Introduction to Granular Flow Modeling
Granular flow provides a Lagrangian description of a problem by solving ordinary differential equations using Newton’s law of motion. Granular flow implements the discrete element method (DEM), which is a particle-based method that takes into account the translational and rotational degrees of freedom of the particles, which are referred to as
grains
in granular flow. DEM tracks the motion of individual grains by taking into account the forces on the grains due to external fields such as gravity and contact with other grains and walls to predict the bulk motion.
The trajectories of individual grains are always solved for in the time domain. The algorithms in the Granular Flow Module treats the grains as soft particles that can undergo elastic deformation during contact. The grain shape is spherical in 3D and is cylindrical in 2D. At each time step taken by the solver, the forces acting on each grain are queried from the external fields at the current grain position. The grain–grain and grain–wall collisions are detected, and contact force models are used to evaluate the forces due to contacts that are added to the total force on the grains.
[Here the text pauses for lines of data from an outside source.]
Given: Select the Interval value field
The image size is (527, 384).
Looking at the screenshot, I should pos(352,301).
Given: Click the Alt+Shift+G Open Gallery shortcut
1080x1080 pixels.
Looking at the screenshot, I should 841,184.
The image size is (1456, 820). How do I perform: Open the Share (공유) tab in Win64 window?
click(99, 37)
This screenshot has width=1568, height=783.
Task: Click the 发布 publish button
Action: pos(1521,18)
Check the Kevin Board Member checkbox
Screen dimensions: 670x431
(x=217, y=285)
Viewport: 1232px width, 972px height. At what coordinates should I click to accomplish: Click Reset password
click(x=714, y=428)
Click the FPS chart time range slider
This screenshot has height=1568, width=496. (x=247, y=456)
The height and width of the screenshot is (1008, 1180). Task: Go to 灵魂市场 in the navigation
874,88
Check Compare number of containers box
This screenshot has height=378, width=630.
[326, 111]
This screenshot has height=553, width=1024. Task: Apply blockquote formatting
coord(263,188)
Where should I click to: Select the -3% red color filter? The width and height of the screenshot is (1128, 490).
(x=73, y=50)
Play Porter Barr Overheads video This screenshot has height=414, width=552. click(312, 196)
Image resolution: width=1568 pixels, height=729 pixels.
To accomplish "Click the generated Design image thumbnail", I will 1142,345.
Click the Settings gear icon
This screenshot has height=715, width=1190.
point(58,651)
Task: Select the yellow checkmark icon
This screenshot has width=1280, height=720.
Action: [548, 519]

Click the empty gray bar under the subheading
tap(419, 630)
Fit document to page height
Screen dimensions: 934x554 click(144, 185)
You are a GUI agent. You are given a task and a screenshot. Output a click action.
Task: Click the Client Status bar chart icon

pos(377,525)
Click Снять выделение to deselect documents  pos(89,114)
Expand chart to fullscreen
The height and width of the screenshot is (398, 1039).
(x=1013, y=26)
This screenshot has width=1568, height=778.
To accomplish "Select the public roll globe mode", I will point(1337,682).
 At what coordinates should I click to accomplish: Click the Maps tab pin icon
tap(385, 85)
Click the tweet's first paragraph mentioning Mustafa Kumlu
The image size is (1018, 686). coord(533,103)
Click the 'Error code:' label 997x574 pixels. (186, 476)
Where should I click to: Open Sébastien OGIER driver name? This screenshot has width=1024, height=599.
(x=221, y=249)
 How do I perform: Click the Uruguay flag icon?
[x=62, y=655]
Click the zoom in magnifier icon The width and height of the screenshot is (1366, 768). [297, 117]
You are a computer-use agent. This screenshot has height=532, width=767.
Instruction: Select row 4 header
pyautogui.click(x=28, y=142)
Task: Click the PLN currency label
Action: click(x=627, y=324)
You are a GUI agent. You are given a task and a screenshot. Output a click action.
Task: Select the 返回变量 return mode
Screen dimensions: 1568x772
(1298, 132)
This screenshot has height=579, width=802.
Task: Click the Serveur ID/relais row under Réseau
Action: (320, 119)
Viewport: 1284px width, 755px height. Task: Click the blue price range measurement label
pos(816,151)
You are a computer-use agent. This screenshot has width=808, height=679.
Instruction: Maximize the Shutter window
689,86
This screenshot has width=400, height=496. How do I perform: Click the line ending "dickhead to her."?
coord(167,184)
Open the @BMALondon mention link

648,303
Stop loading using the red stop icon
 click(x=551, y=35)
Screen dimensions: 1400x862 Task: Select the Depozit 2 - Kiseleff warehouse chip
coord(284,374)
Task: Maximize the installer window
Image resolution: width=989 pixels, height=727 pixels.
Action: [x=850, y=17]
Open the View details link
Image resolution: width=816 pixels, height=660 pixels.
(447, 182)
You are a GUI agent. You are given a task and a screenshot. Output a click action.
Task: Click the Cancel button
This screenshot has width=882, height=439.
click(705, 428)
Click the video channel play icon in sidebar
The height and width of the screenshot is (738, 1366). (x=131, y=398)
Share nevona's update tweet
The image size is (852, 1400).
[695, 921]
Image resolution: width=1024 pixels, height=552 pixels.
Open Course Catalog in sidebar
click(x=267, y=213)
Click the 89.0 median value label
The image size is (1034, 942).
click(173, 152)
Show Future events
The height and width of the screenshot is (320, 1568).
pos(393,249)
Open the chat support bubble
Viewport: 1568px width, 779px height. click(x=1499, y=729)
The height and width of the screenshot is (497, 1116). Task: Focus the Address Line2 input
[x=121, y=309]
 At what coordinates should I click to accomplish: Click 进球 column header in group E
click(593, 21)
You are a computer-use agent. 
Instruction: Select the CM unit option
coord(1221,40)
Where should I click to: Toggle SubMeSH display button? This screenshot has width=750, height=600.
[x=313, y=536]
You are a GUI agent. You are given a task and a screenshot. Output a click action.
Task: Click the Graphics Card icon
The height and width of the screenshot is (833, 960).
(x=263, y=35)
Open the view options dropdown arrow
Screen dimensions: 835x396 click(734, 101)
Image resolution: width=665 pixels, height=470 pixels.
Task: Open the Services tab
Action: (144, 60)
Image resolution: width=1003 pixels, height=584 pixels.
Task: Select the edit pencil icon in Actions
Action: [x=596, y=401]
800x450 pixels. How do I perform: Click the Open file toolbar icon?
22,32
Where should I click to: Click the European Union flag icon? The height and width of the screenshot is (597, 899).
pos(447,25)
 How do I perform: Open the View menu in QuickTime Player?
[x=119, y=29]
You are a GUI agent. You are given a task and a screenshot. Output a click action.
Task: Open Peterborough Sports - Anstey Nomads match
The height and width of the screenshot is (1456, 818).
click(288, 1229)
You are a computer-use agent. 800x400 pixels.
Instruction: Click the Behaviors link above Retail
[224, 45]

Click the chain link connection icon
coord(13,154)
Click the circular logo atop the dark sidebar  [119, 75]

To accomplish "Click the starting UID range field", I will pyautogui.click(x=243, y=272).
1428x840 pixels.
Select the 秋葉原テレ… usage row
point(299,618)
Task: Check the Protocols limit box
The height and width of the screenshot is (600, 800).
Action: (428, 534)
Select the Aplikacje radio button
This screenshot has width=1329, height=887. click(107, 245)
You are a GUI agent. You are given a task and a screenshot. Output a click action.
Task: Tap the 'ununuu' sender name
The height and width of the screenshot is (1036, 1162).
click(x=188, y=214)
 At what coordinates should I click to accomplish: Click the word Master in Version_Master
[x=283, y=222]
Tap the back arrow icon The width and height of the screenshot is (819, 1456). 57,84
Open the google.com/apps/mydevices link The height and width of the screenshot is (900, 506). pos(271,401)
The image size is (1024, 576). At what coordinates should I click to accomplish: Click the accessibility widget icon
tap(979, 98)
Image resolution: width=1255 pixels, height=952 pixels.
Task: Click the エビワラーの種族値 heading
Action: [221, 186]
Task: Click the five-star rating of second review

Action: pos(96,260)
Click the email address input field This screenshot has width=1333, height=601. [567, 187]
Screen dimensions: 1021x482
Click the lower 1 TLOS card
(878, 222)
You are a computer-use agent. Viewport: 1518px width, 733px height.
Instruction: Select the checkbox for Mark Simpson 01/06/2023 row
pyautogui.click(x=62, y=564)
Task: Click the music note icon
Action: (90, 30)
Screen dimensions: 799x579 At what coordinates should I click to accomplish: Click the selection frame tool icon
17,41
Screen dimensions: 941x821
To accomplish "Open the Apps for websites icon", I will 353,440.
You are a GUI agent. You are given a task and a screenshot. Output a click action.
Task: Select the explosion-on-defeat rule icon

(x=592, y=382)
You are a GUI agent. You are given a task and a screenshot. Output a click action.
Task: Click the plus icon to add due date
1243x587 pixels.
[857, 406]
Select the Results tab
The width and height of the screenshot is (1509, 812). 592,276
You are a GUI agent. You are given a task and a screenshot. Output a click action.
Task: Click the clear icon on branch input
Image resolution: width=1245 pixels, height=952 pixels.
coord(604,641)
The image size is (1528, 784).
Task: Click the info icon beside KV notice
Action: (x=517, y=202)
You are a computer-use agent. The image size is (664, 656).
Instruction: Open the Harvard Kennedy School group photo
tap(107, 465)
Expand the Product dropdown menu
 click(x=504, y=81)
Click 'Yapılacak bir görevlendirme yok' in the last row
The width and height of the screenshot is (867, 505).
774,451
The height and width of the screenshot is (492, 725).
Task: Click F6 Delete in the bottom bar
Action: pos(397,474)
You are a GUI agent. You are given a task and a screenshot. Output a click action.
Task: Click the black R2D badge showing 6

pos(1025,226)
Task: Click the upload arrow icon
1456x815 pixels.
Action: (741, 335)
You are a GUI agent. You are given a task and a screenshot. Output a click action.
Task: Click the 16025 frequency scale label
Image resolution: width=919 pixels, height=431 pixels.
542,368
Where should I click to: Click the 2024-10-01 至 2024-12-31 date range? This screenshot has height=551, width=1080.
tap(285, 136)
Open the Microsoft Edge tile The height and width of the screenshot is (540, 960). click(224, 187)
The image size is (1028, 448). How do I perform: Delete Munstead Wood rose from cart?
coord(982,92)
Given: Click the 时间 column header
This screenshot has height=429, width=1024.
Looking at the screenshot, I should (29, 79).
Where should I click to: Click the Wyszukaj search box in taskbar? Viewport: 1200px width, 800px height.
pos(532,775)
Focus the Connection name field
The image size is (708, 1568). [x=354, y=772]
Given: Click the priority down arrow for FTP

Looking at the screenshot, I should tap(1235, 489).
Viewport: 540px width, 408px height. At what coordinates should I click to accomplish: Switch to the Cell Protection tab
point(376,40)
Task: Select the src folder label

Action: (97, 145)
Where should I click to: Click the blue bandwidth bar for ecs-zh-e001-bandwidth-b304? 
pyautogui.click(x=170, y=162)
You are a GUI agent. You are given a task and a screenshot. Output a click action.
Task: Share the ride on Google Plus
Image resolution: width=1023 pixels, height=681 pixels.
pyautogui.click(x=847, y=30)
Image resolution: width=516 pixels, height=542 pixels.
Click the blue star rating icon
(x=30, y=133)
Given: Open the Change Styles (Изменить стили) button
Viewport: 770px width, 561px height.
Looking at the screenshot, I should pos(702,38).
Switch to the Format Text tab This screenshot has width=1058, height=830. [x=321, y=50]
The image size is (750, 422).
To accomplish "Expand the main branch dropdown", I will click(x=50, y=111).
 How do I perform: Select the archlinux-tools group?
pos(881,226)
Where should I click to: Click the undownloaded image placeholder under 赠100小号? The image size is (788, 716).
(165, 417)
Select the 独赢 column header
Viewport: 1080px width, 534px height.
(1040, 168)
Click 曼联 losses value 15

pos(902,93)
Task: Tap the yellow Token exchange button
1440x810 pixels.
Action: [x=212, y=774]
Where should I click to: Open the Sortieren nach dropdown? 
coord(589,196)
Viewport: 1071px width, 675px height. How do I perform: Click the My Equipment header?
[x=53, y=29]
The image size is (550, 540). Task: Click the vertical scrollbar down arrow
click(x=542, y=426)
The grain degrees of freedom are then updated, and the process repeats until the specified end time for the simulation is reached.
Various contact force models are available in the Granular Flow Module, including both linear and nonlinear viscoelastic models. Additionally, noncontact force such as van der Waals force can also be included to take into account the long-range interactions on the grains. These models can also take into account the resistance to the rotational motion of the grains that resist rolling and twisting motion during contact.
Heat transfer effects on the grains can also be included by tracking the temperature of each grain. A grain’s temperature can change due to an external heat source, convective heat transfer with the surroundings, and conductive heat transfer due to grain–grain and grain–wall contacts.